=== WHAT IS BEING ASKED ===
Could you write the entries out again, exactly as they are?

[Collected data]
+---+

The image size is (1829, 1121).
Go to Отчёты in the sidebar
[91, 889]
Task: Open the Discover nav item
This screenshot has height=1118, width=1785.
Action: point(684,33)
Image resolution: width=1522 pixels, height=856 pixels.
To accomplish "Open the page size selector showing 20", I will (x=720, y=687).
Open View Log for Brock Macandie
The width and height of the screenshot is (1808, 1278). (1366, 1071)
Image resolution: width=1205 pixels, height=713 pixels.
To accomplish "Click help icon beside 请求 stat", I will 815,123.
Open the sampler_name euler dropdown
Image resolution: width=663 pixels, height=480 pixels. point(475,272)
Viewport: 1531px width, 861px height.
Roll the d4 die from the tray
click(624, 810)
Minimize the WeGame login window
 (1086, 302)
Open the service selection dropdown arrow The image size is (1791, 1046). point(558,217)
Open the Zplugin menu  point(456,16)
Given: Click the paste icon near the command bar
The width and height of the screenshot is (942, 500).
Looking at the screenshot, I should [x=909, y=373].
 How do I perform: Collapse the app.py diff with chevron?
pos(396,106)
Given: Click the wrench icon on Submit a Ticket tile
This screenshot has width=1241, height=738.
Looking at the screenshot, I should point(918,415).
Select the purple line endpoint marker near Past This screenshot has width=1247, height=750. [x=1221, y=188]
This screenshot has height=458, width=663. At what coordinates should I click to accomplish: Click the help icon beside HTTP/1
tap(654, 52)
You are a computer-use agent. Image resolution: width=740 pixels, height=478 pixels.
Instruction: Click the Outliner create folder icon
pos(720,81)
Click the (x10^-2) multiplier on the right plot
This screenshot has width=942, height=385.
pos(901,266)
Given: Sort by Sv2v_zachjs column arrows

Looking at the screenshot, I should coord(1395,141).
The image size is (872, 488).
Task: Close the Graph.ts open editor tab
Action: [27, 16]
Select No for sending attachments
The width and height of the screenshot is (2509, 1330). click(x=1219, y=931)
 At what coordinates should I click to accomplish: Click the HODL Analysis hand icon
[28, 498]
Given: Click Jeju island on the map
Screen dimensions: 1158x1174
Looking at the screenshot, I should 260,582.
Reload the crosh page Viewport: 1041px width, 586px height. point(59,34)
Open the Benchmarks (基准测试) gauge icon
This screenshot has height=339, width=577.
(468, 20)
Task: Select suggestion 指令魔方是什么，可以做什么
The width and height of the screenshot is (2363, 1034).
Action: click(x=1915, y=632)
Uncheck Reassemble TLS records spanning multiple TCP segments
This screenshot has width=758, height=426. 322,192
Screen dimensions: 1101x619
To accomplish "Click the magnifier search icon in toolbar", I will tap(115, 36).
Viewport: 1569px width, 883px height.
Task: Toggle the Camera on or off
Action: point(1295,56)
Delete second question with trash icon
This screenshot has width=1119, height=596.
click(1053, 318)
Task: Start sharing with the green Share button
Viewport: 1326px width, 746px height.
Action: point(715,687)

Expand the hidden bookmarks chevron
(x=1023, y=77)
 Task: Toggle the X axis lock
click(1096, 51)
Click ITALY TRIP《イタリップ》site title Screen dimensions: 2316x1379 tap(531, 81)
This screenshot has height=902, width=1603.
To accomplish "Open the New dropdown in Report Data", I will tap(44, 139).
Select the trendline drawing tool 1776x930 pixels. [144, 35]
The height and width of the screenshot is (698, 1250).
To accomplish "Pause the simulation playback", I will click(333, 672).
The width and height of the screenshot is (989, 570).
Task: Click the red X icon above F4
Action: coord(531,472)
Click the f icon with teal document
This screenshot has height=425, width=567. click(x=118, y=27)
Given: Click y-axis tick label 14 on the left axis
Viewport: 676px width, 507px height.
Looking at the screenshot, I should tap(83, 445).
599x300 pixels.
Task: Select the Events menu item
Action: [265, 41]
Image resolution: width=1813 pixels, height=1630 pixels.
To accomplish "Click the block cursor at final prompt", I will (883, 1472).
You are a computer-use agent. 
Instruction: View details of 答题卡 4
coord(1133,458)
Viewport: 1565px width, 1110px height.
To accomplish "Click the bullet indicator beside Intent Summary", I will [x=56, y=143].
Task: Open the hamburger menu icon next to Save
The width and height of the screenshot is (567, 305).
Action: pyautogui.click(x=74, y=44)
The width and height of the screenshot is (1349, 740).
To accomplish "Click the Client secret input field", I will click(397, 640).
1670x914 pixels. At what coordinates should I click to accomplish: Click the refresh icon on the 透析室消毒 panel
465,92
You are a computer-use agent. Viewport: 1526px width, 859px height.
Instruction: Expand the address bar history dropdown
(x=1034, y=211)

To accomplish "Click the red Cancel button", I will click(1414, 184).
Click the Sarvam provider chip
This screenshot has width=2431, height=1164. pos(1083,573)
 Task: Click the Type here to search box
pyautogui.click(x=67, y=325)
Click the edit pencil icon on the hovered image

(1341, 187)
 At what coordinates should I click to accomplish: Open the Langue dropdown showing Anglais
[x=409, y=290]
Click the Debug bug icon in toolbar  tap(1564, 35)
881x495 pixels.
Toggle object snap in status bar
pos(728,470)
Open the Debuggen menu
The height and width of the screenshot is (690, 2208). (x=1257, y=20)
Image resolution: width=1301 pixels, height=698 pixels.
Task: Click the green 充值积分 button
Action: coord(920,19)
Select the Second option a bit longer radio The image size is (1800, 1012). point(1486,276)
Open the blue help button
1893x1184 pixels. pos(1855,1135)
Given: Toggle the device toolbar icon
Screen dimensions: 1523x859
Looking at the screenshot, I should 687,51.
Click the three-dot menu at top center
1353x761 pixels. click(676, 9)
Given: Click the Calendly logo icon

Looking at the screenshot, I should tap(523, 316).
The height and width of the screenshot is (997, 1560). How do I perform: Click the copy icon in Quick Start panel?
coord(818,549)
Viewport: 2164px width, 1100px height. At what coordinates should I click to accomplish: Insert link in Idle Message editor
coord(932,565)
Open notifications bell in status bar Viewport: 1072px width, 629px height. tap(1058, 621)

+---+

=== TASK OUTPUT ===
The image size is (1829, 1121).
Go to Отчёты in the sidebar
[91, 889]
Task: Open the Discover nav item
This screenshot has height=1118, width=1785.
Action: point(684,33)
Image resolution: width=1522 pixels, height=856 pixels.
To accomplish "Open the page size selector showing 20", I will (x=720, y=687).
Open View Log for Brock Macandie
The width and height of the screenshot is (1808, 1278). (1366, 1071)
Image resolution: width=1205 pixels, height=713 pixels.
To accomplish "Click help icon beside 请求 stat", I will 815,123.
Open the sampler_name euler dropdown
Image resolution: width=663 pixels, height=480 pixels. point(475,272)
Viewport: 1531px width, 861px height.
Roll the d4 die from the tray
click(624, 810)
Minimize the WeGame login window
 (1086, 302)
Open the service selection dropdown arrow The image size is (1791, 1046). point(558,217)
Open the Zplugin menu  point(456,16)
Given: Click the paste icon near the command bar
The width and height of the screenshot is (942, 500).
Looking at the screenshot, I should [x=909, y=373].
 How do I perform: Collapse the app.py diff with chevron?
pos(396,106)
Given: Click the wrench icon on Submit a Ticket tile
This screenshot has width=1241, height=738.
Looking at the screenshot, I should point(918,415).
Select the purple line endpoint marker near Past This screenshot has width=1247, height=750. [x=1221, y=188]
This screenshot has height=458, width=663. At what coordinates should I click to accomplish: Click the help icon beside HTTP/1
tap(654, 52)
You are a computer-use agent. Image resolution: width=740 pixels, height=478 pixels.
Instruction: Click the Outliner create folder icon
pos(720,81)
Click the (x10^-2) multiplier on the right plot
This screenshot has width=942, height=385.
pos(901,266)
Given: Sort by Sv2v_zachjs column arrows

Looking at the screenshot, I should coord(1395,141).
The image size is (872, 488).
Task: Close the Graph.ts open editor tab
Action: [27, 16]
Select No for sending attachments
The width and height of the screenshot is (2509, 1330). click(x=1219, y=931)
 At what coordinates should I click to accomplish: Click the HODL Analysis hand icon
[28, 498]
Given: Click Jeju island on the map
Screen dimensions: 1158x1174
Looking at the screenshot, I should 260,582.
Reload the crosh page Viewport: 1041px width, 586px height. point(59,34)
Open the Benchmarks (基准测试) gauge icon
This screenshot has height=339, width=577.
(468, 20)
Task: Select suggestion 指令魔方是什么，可以做什么
The width and height of the screenshot is (2363, 1034).
Action: click(x=1915, y=632)
Uncheck Reassemble TLS records spanning multiple TCP segments
This screenshot has width=758, height=426. 322,192
Screen dimensions: 1101x619
To accomplish "Click the magnifier search icon in toolbar", I will tap(115, 36).
Viewport: 1569px width, 883px height.
Task: Toggle the Camera on or off
Action: point(1295,56)
Delete second question with trash icon
This screenshot has width=1119, height=596.
click(1053, 318)
Task: Start sharing with the green Share button
Viewport: 1326px width, 746px height.
Action: point(715,687)

Expand the hidden bookmarks chevron
(x=1023, y=77)
 Task: Toggle the X axis lock
click(1096, 51)
Click ITALY TRIP《イタリップ》site title Screen dimensions: 2316x1379 tap(531, 81)
This screenshot has height=902, width=1603.
To accomplish "Open the New dropdown in Report Data", I will tap(44, 139).
Select the trendline drawing tool 1776x930 pixels. [144, 35]
The height and width of the screenshot is (698, 1250).
To accomplish "Pause the simulation playback", I will click(333, 672).
The width and height of the screenshot is (989, 570).
Task: Click the red X icon above F4
Action: coord(531,472)
Click the f icon with teal document
This screenshot has height=425, width=567. click(x=118, y=27)
Given: Click y-axis tick label 14 on the left axis
Viewport: 676px width, 507px height.
Looking at the screenshot, I should tap(83, 445).
599x300 pixels.
Task: Select the Events menu item
Action: [265, 41]
Image resolution: width=1813 pixels, height=1630 pixels.
To accomplish "Click the block cursor at final prompt", I will (883, 1472).
You are a computer-use agent. 
Instruction: View details of 答题卡 4
coord(1133,458)
Viewport: 1565px width, 1110px height.
To accomplish "Click the bullet indicator beside Intent Summary", I will [x=56, y=143].
Task: Open the hamburger menu icon next to Save
The width and height of the screenshot is (567, 305).
Action: pyautogui.click(x=74, y=44)
The width and height of the screenshot is (1349, 740).
To accomplish "Click the Client secret input field", I will click(397, 640).
1670x914 pixels. At what coordinates should I click to accomplish: Click the refresh icon on the 透析室消毒 panel
465,92
You are a computer-use agent. Viewport: 1526px width, 859px height.
Instruction: Expand the address bar history dropdown
(x=1034, y=211)

To accomplish "Click the red Cancel button", I will click(1414, 184).
Click the Sarvam provider chip
This screenshot has width=2431, height=1164. pos(1083,573)
 Task: Click the Type here to search box
pyautogui.click(x=67, y=325)
Click the edit pencil icon on the hovered image

(1341, 187)
 At what coordinates should I click to accomplish: Open the Langue dropdown showing Anglais
[x=409, y=290]
Click the Debug bug icon in toolbar  tap(1564, 35)
881x495 pixels.
Toggle object snap in status bar
pos(728,470)
Open the Debuggen menu
The height and width of the screenshot is (690, 2208). (x=1257, y=20)
Image resolution: width=1301 pixels, height=698 pixels.
Task: Click the green 充值积分 button
Action: coord(920,19)
Select the Second option a bit longer radio The image size is (1800, 1012). point(1486,276)
Open the blue help button
1893x1184 pixels. pos(1855,1135)
Given: Toggle the device toolbar icon
Screen dimensions: 1523x859
Looking at the screenshot, I should 687,51.
Click the three-dot menu at top center
1353x761 pixels. click(676, 9)
Given: Click the Calendly logo icon

Looking at the screenshot, I should tap(523, 316).
The height and width of the screenshot is (997, 1560). How do I perform: Click the copy icon in Quick Start panel?
coord(818,549)
Viewport: 2164px width, 1100px height. At what coordinates should I click to accomplish: Insert link in Idle Message editor
coord(932,565)
Open notifications bell in status bar Viewport: 1072px width, 629px height. tap(1058, 621)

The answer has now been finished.